Common pitfalls are documented in pitfalls.md.
The examples are configured with defaults that should work in general. The examples are in general configured for the
region Ireland eu-west-1
. The only parameter that needs to be provided is the name of a SSM parameter holding the Runner
registration token and the URL of your GitLab instance. The Runner token is created in GitLab during the Runner registration process.
Create a file terraform.tfvars
and put the Runner registration token in the SSM parameter.
preregistered_runner_token_ssm_parameter_name = "my-gitlab-runner-token-ssm-parameter-name"
gitlab_url = "https://my.gitlab.instance/"
The base image used to host the GitLab Runner agent is the latest available Amazon Linux 2 HVM EBS AMI. In previous versions of
this module a hard coded list of AMIs per region was provided. This list has been replaced by a search filter to find the latest
AMI. Setting the filter to amzn2-ami-hvm-2.0.20200207.1-x86_64-ebs
will allow you to version lock the target AMI if needed.

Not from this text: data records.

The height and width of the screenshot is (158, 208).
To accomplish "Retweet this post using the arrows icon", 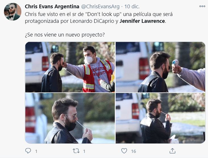I will 76,151.
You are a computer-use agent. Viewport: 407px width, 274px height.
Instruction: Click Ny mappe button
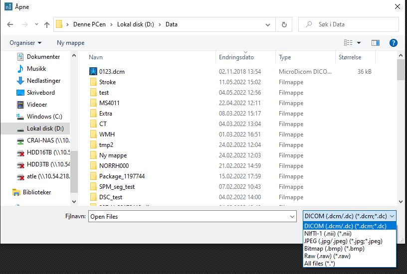[x=70, y=43]
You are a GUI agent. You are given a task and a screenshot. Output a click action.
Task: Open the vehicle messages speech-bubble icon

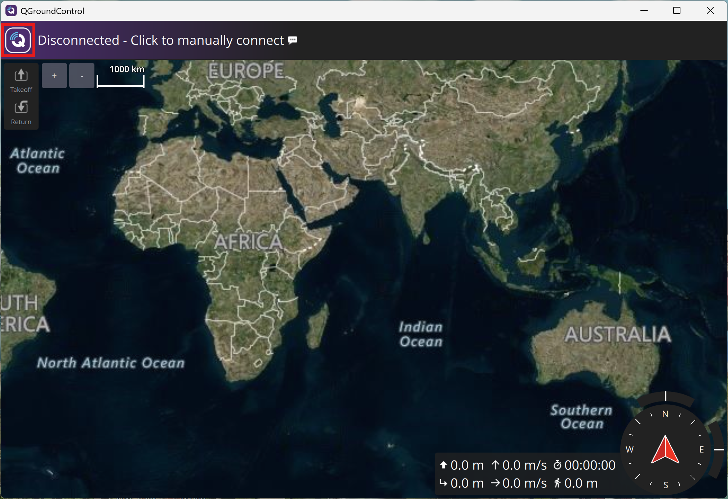point(293,40)
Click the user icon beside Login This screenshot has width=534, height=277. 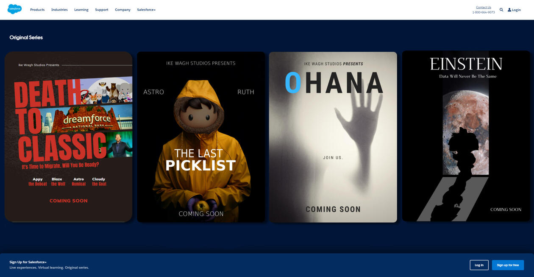point(509,10)
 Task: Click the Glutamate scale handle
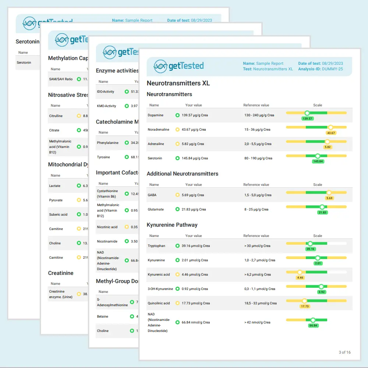[322, 207]
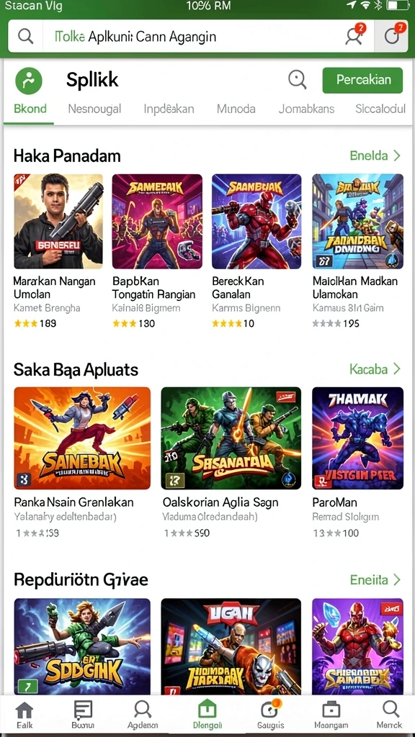
Task: Click the search text input field
Action: point(190,36)
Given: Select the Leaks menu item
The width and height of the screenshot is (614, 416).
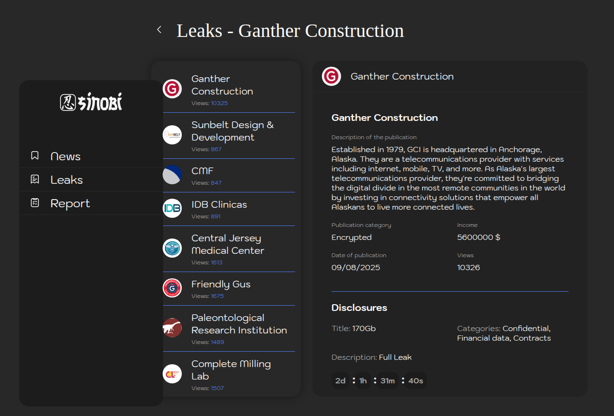Looking at the screenshot, I should coord(67,180).
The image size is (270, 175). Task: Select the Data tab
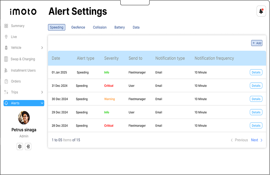pos(136,27)
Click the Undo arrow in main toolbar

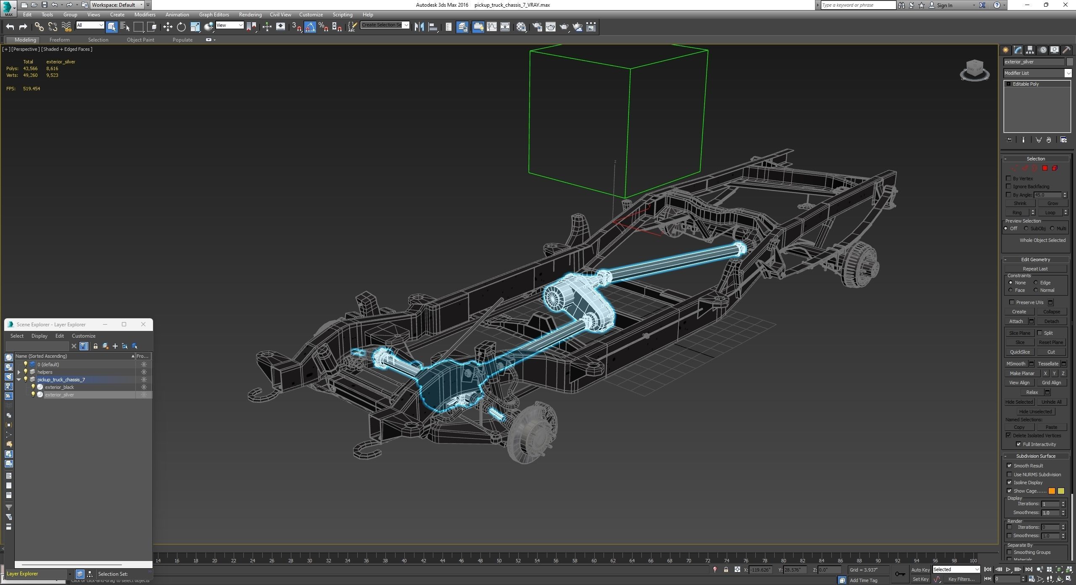(10, 27)
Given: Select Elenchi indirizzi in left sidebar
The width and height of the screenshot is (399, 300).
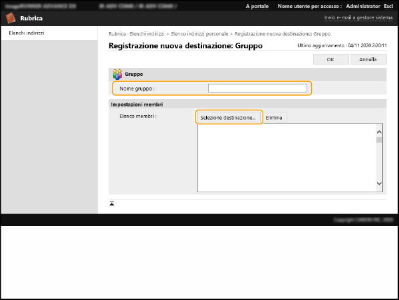Looking at the screenshot, I should (27, 33).
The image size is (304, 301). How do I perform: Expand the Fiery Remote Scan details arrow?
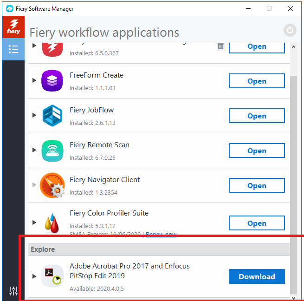click(34, 151)
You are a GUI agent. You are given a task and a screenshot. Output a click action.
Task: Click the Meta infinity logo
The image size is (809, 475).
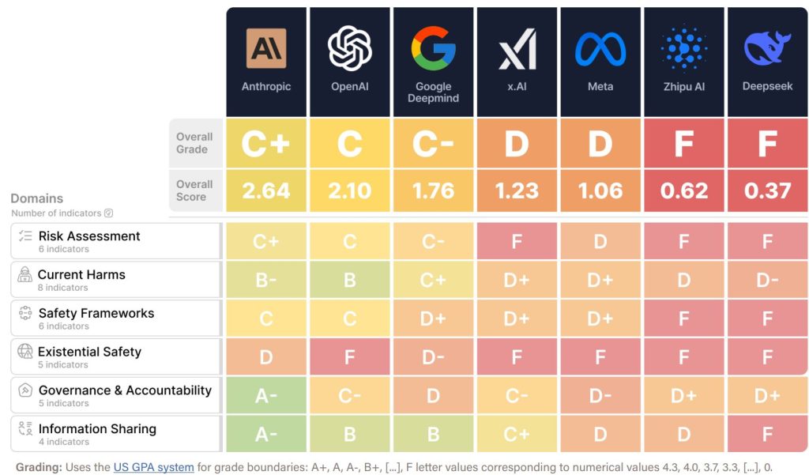click(x=600, y=50)

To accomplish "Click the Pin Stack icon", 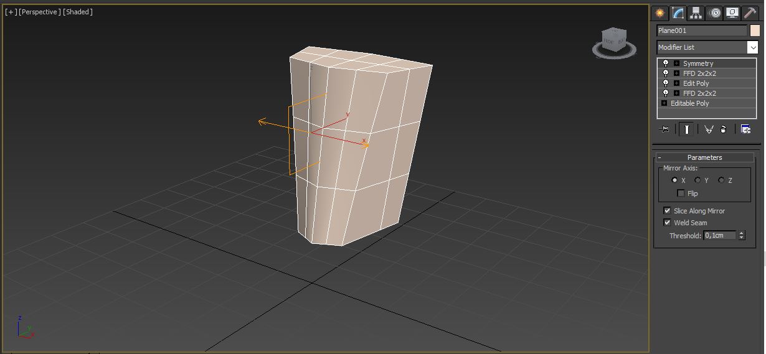I will coord(664,129).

The Runner uses a token to register with GitLab. This token is stored in the AWS SSM parameter store. The token has to be created manually in GitLab and stored in the SSM parameter store. All other registration methods are deprecated and will be removed in v8.0.0.
Run terraform init
to initialize Terraform. Next you can run terraform plan
to inspect the resources that will be created.
To create the runner, run:
terraform apply
To destroy the runner, run:
terraform destroy
Below is a basic examples of usages of the module if your GitLab instance version is >= 16.0.0.
module "runner" {
# https://registry.terraform.io/modules/cattle-ops/gitlab-runner/aws/
source = "cattle-ops/gitlab-runner/aws"
aws_region = "eu-west-1"
environment = "spot-runners"
vpc_id = module.vpc.vpc_id
subnet_id = element(module.vpc.private_subnets, 0)
runner_instance = {
name = "docker-default"
}
runner_gitlab = {
url = "https://gitlab.com"
preregistered_runner_token_ssm_parameter_name = "my-gitlab-runner-token-ssm-parameter-name"
}
}
Name clashes due to multi-region deployments for global AWS resources create by this module (IAM, S3) can be avoided by including a distinguishing region specific prefix via the cache_bucket_prefix string respectively via name_iam_objects in the overrides map. A simple example for this would be to set region-specific-prefix to the AWS region the module is deployed to.
module "runner" {
# https://registry.terraform.io/modules/cattle-ops/gitlab-runner/aws/
source = "cattle-ops/gitlab-runner/aws"
environment = "multi-region-1"
iam_object_prefix = "<region-specific-prefix>-gitlab-runner-iam"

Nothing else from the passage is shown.